This is so simple and obvious that if keywords aren’t already in your Product_Name field, you should walk over to a mirror, slap yourself in the forehead, and shout a few expletives. Then shout a few more at the Lhasa Apso that just peed on the floor [or is that just in my house?].

Browsing through download sites you see a lot of undescriptive product listings like:

BlaBlaBla 2.3

Visitors need to read through the BIG BLOCK OF TEXT below to see what the product is. Es no bueƱo muchacho.

But … changing the Program_Name field to:

BlaBlaBla ShortDescription 2.3

will let people see what the product does immediately. Here’s the key: I changed mine from FlowBreeze to FlowBreeze Flow Chart Software, and viola!, my average download rates went way up from the same sites (yes, as a matter of fact, 2 x 0 = 0 does count as doubling my download rate).

#2 – Make Your Descriptions More Readable with Ellipses

Most people don’t like to read on the internet, and when they do, they prefer bulletized text. The problem with PAD file description fields are that they are just BIG BLOCKS OF TEXT. Internet readers like to scan, so the solution is to break your descriptions up with an ellipsis between each fragment. Here’s a before and after of the 450 character description field for FlowBreeze Flow Chart Software.

Before:

“FlowBreeze Flowchart Software is a 100% MS Office integrated tool for making flow charts the fast, easy, and affordable way. FlowBreeze Flowchart Software lets you Just Type the Text. FlowBreeze Flow Chart Software converts the text into flowchart shapes, adds flow lines, and formats the drawing automatically. It lets you generate flowcharts in Excel, then easily copy and paste them into Word, PowerPoint, and other Microsoft applications.”

After:

“FlowBreeze Flowchart Software … a 100% MS Office integrated tool … lets you make flow charts fast and easy because … it lets you just type the text … converts your text into flowchart symbols … adds flow lines … formats the flow chart symbols automatically … lets you generate flowcharts in Excel, then easily copy and paste them into Word, PowerPoint or other Microsoft applications … affordable Business Process Improvement software”
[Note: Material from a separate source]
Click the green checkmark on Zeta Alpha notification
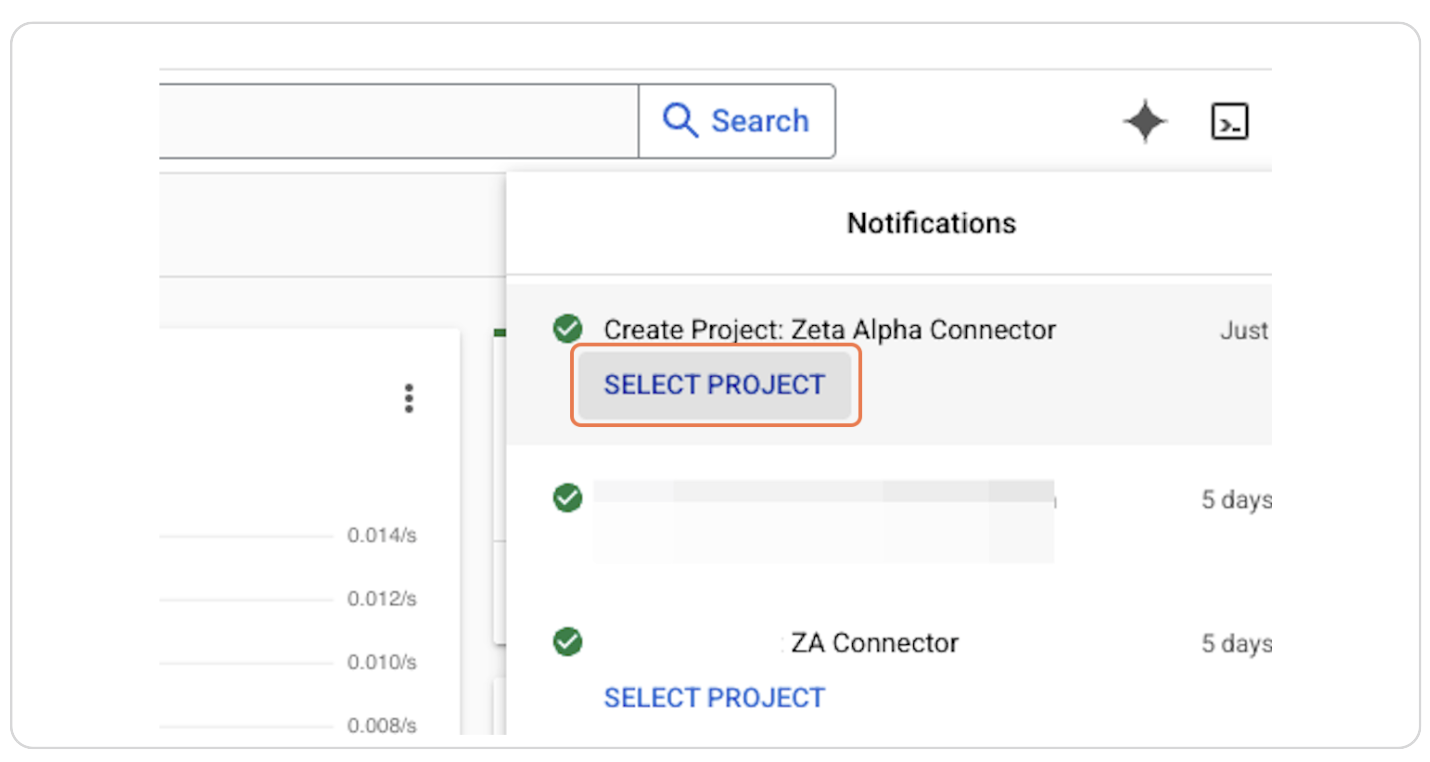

You can see 2 differences between the Before and After. First, each feature (sentence fragment) stands out a bit more. That’s the goal. Second, the copy has changed. When you go through and add the ellipses, odds are you’ll push that upper limit for the field length, so you’ll need to shorten the text in other places. But the other thing that happens is, you’re forced to make your copy more bullet-like. And for the purposes of scanability, that’s perfect.
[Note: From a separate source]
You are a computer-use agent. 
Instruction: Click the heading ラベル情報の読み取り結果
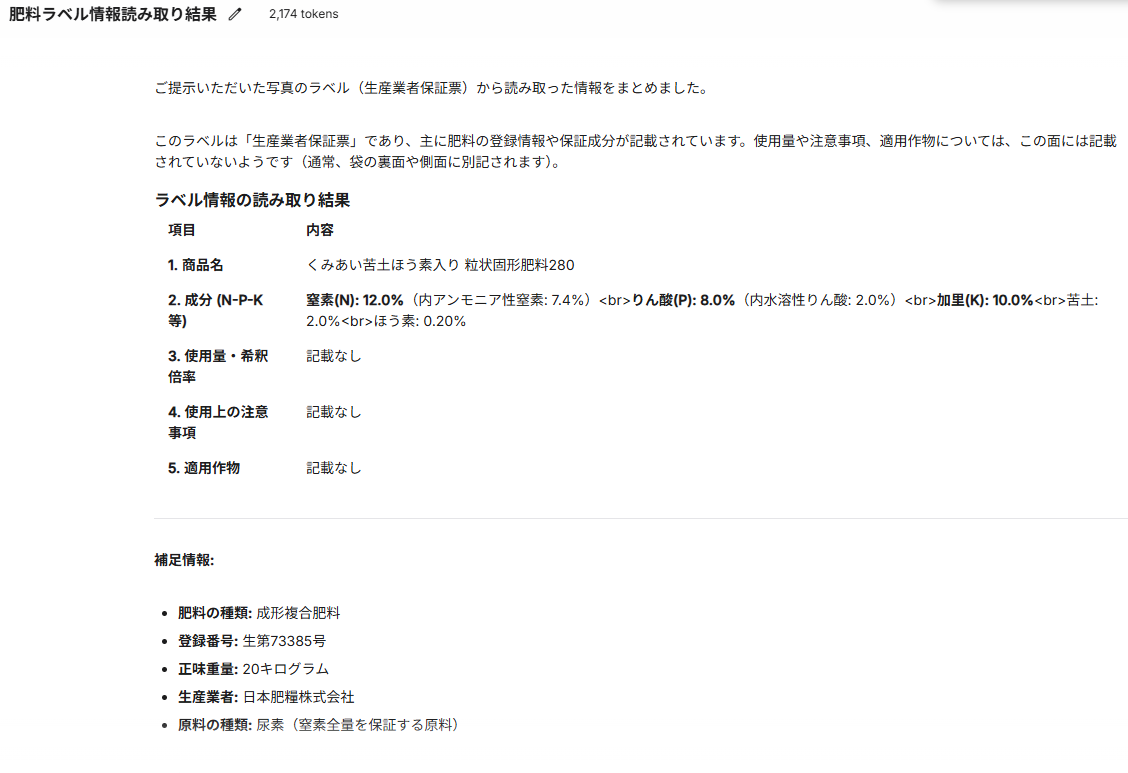point(252,200)
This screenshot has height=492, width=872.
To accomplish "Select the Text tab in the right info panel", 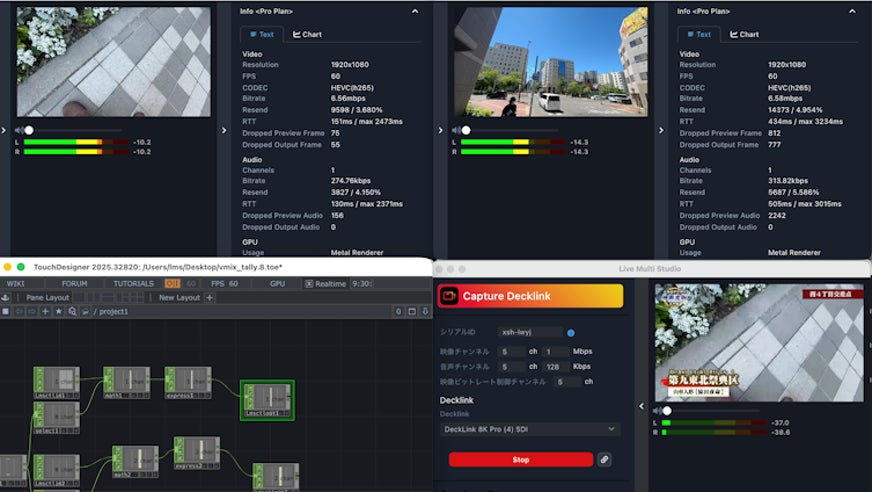I will (x=698, y=34).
#3 – Use It For Its SEO Power

When you’re just starting out as a software company, you’re site isn’t going to be ranked well and your product will linger on the back of the search engine result pages – that no one ever goes to. But, BigTrustedDownloadSite.com and OldDownloadSite.com have good page rankings. So if you make sure your product’s keywords are featured prominently in your PAD file, odds are that one or more of the top download sites will be featured on the first page of the results.
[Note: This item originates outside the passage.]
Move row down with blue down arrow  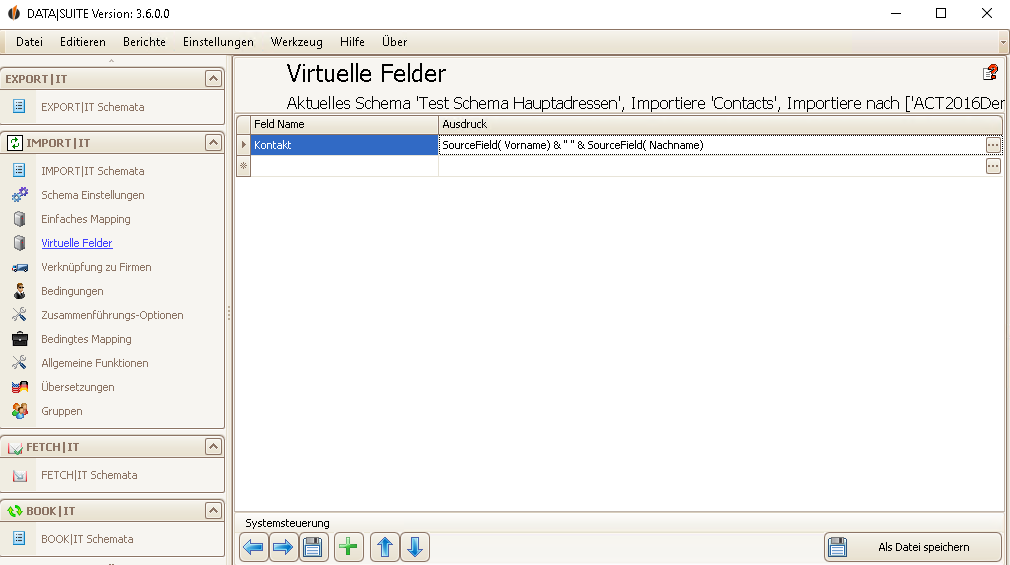pos(415,547)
Also, is the link back to your product page something like www.mysite.com/product.htm? A quick thing you can do is add keywords to your directory structure, so the URLs linked to become www.mysite.com/keyword/product.htm and www.mysite.com/keyword/product_setup.exe. Most download sites generate links dynamically, but there are still some that list plain text links to sites – some with the url as the link text.

SEO is a brutal game that most of us don’t like to play. There are a lot of sleazy SEO players on the internet, and most likely you’d rather be programming. But if you want your product to be noticed by potential customers, it’s a game you have to play.